[Data records]
....
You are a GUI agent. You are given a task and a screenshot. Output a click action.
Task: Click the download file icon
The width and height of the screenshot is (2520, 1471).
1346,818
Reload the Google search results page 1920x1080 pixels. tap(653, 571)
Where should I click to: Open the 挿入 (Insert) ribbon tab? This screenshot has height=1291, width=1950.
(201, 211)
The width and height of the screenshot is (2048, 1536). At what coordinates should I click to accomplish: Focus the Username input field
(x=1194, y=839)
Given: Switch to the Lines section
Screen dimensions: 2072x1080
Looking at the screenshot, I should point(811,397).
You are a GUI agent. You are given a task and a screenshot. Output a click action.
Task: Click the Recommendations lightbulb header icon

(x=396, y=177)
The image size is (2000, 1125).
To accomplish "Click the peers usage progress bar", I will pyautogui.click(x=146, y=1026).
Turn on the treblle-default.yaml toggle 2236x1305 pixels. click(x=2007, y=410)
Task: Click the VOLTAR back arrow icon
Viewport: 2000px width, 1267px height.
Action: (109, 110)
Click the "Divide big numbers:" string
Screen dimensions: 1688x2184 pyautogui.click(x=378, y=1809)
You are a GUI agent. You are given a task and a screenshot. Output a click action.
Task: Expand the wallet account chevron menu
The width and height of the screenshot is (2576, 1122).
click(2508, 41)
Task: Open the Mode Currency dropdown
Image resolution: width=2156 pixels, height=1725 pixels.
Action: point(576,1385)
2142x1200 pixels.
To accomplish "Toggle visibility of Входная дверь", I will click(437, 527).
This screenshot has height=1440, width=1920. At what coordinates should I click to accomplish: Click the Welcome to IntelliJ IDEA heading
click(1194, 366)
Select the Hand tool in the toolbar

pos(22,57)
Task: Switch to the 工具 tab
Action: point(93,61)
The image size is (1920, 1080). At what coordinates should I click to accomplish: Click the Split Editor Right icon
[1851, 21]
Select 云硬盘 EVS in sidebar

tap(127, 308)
....
Requirement - Filter the entries above and copy only the lines that hold "will".

Result -
To accomplish "Click the peers usage progress bar", I will pyautogui.click(x=146, y=1026).
To accomplish "Toggle visibility of Входная дверь", I will click(437, 527).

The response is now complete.